Afirma ainda que “A nós, profissionais do sector, cabe-nos assegurar um serviço cada vez mais profissional, mais completo, transparente e seguro. E isso faz-se através da formação profissional, do rigor e da garantia de que estamos sempre, e acima de tudo, a garantir que os nossos clientes vêm todos os seus direitos assegurados ao recorrer aos nossos serviços”.
A Mediação Imobiliária é, em Portugal, uma actividade licenciada pelo Instituto dos Mercados Públicos, do Imobiliário e da Construção (IMPIC) e cujo número de licença pode ser solicitado e que desta forma o cliente tem a garantia de que os profissionais que o assistem têm formação técnica e especializada comprovada nas mais diversas áreas.
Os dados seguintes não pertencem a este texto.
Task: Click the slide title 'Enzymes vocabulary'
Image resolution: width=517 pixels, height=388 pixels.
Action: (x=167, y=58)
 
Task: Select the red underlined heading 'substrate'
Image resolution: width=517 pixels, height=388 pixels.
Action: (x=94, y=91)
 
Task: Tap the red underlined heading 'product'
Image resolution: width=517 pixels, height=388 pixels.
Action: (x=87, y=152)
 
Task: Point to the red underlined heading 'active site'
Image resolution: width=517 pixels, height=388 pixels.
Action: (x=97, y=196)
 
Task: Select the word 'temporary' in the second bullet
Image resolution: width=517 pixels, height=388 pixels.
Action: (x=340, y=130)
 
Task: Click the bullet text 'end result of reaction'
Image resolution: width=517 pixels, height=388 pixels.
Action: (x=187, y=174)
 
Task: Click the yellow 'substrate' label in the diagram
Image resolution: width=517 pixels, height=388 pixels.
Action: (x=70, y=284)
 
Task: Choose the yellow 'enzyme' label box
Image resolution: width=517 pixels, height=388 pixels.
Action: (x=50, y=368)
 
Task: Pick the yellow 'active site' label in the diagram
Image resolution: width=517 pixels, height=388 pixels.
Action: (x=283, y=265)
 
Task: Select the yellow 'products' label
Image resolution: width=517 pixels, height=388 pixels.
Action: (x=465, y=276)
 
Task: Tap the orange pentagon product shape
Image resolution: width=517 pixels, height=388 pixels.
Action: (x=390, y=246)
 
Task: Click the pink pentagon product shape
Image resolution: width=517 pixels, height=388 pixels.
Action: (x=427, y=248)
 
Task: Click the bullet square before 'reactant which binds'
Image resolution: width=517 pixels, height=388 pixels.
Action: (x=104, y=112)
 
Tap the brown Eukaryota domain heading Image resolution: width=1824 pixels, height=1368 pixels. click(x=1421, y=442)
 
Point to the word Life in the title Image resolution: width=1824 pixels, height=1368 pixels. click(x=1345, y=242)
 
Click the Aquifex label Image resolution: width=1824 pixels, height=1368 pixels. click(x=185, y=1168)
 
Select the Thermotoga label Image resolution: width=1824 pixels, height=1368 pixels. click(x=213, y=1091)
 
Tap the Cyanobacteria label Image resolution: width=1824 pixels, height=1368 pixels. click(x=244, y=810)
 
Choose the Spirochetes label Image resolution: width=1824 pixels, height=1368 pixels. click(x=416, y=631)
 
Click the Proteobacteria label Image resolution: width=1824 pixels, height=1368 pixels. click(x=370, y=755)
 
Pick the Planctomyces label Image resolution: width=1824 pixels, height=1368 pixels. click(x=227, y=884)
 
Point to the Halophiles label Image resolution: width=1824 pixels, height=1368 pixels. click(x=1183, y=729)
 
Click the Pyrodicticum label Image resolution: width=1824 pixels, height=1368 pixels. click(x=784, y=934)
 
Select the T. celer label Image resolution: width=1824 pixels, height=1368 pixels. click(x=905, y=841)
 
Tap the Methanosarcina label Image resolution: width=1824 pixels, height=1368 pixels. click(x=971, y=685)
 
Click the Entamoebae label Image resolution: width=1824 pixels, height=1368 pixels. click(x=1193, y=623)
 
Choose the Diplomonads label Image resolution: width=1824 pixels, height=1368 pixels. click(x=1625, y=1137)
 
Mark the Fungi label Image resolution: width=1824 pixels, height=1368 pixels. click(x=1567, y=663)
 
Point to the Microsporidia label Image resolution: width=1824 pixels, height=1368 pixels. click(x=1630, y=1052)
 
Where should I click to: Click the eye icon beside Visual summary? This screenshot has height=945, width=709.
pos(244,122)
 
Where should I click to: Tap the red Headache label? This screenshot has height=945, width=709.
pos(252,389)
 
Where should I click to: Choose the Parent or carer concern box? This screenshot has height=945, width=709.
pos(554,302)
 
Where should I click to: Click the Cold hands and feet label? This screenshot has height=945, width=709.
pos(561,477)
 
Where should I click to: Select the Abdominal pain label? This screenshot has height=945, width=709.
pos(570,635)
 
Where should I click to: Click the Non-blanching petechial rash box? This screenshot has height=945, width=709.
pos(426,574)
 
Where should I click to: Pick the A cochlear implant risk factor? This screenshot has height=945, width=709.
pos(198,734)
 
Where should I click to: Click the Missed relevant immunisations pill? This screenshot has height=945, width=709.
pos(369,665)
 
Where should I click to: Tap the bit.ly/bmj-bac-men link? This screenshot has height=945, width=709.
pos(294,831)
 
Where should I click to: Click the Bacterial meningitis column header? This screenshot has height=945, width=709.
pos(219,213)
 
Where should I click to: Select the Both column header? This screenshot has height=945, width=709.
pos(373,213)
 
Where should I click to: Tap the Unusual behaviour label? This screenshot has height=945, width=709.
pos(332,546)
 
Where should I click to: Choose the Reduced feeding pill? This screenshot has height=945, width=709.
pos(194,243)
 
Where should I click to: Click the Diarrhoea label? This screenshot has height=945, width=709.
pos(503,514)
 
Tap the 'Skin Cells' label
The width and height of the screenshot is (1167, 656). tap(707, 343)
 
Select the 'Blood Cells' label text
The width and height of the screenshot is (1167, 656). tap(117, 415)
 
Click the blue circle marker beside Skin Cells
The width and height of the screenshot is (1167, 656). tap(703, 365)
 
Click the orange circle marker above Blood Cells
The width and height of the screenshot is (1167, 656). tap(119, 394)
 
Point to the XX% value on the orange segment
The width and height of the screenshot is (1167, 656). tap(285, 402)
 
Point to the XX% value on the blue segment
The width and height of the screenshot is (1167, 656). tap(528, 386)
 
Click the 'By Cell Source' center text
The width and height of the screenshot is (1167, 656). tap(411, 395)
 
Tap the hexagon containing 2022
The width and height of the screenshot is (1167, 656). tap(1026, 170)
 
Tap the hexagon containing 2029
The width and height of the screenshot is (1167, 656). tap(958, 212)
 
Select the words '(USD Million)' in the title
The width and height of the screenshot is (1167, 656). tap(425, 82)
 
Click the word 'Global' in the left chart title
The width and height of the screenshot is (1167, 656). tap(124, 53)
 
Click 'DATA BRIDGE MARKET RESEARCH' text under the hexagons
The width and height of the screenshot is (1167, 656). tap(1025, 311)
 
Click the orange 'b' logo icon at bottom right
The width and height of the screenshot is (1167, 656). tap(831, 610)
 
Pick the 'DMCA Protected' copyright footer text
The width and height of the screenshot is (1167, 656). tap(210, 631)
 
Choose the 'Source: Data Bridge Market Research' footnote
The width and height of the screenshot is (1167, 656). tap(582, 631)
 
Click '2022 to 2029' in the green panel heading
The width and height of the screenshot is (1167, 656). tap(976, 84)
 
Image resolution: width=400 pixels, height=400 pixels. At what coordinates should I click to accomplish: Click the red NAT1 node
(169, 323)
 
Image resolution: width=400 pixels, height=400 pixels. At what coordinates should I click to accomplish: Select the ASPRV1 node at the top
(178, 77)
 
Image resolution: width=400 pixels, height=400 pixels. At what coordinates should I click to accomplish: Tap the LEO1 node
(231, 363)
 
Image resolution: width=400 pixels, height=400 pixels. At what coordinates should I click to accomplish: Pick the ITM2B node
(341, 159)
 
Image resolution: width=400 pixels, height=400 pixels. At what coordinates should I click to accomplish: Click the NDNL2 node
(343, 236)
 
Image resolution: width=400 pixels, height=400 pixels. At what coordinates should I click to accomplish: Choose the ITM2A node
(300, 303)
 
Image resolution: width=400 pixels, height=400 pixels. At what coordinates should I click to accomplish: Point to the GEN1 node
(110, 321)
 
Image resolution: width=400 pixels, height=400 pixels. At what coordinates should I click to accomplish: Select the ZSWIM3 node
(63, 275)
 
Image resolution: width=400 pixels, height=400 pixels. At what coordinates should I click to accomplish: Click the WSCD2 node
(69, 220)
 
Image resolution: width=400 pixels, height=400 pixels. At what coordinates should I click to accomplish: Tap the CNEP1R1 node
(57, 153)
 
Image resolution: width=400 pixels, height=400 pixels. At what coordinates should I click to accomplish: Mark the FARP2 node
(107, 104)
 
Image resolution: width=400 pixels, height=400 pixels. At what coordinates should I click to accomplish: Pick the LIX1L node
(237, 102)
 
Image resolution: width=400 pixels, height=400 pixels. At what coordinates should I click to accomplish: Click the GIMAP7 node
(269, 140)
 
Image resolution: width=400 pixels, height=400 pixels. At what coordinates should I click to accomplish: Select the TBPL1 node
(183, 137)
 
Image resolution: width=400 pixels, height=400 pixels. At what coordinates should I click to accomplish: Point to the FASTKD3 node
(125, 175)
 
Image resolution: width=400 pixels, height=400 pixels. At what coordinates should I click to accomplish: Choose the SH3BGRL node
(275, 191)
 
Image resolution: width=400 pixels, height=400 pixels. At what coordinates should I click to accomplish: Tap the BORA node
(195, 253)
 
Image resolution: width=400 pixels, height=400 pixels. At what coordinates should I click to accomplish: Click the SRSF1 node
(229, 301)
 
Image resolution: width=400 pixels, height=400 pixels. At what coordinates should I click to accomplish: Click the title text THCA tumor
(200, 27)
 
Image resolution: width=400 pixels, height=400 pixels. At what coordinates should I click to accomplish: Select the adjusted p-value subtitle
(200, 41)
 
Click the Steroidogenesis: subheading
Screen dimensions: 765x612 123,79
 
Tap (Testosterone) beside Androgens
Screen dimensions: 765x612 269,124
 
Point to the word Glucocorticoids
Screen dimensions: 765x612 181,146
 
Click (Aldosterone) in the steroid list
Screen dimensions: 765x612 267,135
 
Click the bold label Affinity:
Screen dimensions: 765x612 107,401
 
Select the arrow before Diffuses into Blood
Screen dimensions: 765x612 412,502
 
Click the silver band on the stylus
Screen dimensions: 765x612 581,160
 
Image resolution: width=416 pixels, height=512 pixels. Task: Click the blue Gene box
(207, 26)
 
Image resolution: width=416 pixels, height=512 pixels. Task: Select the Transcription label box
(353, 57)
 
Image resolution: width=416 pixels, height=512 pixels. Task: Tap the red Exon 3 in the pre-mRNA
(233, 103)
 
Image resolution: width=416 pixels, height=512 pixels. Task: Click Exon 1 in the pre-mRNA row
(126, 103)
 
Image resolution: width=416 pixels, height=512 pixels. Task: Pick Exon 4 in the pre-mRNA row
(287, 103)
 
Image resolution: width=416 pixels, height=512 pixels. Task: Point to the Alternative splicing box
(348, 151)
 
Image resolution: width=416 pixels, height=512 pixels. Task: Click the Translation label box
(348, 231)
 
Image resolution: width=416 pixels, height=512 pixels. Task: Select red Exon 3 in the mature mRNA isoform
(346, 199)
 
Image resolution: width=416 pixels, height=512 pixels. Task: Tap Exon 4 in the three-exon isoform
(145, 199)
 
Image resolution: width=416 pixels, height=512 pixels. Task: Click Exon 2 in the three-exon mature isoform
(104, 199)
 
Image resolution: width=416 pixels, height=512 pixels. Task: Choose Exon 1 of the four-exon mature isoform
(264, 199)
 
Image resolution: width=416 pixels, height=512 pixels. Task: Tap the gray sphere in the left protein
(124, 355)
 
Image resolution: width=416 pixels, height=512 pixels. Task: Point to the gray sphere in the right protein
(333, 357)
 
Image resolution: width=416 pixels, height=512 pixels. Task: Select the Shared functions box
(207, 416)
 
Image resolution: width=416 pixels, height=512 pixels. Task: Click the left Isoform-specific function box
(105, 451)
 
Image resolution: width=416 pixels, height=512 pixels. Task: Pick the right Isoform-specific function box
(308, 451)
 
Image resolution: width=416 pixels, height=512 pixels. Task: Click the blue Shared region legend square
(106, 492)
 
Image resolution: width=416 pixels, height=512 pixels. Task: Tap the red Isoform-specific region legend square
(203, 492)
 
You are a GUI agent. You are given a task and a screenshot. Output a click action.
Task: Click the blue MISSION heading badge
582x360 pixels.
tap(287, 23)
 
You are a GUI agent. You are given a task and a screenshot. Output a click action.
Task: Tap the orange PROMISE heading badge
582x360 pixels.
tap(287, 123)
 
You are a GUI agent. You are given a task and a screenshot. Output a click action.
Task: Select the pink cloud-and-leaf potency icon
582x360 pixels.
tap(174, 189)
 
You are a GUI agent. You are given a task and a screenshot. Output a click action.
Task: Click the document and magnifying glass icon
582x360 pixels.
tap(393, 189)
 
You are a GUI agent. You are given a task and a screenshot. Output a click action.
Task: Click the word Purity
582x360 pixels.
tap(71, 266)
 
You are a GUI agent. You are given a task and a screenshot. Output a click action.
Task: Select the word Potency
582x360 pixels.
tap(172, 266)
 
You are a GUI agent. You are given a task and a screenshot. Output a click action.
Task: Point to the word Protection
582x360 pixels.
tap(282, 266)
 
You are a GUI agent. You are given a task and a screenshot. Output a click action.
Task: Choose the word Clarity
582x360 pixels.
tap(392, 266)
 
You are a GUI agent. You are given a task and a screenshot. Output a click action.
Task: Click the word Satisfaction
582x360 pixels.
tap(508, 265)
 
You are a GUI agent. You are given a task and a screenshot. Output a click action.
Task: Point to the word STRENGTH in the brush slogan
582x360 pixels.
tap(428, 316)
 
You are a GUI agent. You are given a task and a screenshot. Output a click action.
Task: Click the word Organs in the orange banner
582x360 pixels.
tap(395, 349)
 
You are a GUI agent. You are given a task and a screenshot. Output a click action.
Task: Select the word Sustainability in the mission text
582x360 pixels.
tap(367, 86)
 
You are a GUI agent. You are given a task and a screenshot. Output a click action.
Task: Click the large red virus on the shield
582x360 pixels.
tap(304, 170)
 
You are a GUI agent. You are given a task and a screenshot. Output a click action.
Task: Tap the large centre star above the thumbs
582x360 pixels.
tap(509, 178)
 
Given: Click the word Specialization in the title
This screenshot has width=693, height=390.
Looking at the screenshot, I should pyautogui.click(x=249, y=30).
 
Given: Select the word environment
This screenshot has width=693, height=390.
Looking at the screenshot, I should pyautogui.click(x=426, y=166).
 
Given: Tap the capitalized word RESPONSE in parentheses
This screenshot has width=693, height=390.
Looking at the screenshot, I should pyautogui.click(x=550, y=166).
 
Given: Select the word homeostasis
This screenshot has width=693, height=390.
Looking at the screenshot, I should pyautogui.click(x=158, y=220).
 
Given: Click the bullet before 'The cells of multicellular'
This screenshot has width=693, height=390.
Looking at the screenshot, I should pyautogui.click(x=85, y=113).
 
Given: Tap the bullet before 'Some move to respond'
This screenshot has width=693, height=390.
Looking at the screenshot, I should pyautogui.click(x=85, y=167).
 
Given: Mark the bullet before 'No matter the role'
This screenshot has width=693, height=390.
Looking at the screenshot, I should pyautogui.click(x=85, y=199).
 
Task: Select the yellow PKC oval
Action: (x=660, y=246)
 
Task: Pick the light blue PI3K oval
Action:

Os direitos e interesses do consumidor estão igualmente salvaguardados na medida em que “as empresas são obrigadas, por lei, a deter um Seguro de Responsabilidade Civil, ao qual os clientes poderão recorrer em caso de responsabilidade comprovada do mediador na circunstância da existência de qualquer litígio”, reforça Luis Lima.